> [DESCRIPTION OF THE TASK]:
How many separate lines in this material contain the string "mail"? Respond with the number alone.

** DATASET EXTRACT follows **

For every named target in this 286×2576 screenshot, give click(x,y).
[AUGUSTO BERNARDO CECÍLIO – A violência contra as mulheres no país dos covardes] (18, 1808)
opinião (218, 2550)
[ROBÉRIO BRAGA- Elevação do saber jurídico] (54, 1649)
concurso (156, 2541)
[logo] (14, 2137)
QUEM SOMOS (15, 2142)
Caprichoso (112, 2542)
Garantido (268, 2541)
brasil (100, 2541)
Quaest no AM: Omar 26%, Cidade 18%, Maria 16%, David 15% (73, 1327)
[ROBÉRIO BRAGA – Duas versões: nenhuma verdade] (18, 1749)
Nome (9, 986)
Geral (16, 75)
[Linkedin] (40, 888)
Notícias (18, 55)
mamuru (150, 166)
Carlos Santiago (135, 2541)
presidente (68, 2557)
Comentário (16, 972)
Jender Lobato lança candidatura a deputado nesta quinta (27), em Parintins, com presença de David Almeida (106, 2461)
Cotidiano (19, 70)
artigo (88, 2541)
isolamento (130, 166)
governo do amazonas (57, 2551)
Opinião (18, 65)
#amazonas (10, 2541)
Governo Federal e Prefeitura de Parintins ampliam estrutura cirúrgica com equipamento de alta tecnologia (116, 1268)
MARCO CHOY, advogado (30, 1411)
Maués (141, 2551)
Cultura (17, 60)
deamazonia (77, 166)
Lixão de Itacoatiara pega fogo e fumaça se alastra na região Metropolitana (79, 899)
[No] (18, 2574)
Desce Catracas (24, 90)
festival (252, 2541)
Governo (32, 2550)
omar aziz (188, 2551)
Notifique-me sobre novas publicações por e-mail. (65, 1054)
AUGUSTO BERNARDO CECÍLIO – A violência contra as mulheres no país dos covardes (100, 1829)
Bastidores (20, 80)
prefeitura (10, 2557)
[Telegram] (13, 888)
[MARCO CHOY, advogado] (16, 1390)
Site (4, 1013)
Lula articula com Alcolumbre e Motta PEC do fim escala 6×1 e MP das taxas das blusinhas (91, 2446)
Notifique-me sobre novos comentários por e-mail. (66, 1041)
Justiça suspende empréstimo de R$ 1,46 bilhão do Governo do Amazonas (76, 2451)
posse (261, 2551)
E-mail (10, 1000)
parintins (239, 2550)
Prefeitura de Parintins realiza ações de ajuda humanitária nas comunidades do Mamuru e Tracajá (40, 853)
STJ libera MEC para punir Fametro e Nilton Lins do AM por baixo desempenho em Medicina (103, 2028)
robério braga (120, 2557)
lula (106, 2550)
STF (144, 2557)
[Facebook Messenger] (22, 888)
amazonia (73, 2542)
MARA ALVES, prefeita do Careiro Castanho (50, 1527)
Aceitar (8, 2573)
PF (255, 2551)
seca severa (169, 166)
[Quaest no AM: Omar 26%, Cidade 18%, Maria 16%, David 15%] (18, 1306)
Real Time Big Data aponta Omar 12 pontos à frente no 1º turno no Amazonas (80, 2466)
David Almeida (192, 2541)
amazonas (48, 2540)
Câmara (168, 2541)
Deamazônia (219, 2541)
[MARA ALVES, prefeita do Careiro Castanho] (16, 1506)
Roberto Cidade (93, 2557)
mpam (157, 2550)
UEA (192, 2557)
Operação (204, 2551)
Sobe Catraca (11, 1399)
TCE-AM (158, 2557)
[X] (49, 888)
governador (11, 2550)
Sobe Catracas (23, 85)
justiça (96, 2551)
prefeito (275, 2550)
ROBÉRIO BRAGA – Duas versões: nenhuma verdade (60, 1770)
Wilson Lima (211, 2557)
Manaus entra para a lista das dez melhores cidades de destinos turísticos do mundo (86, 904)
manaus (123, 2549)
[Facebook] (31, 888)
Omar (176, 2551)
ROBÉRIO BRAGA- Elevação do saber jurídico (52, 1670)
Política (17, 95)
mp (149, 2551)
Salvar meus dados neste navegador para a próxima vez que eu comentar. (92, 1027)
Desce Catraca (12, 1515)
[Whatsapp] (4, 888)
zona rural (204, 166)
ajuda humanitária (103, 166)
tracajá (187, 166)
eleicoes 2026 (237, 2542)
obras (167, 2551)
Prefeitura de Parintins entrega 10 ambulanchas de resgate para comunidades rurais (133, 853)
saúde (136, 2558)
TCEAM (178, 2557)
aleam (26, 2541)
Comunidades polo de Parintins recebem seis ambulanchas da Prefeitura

** End of DATASET EXTRACT **

> [RESPONSE BELOW]:
3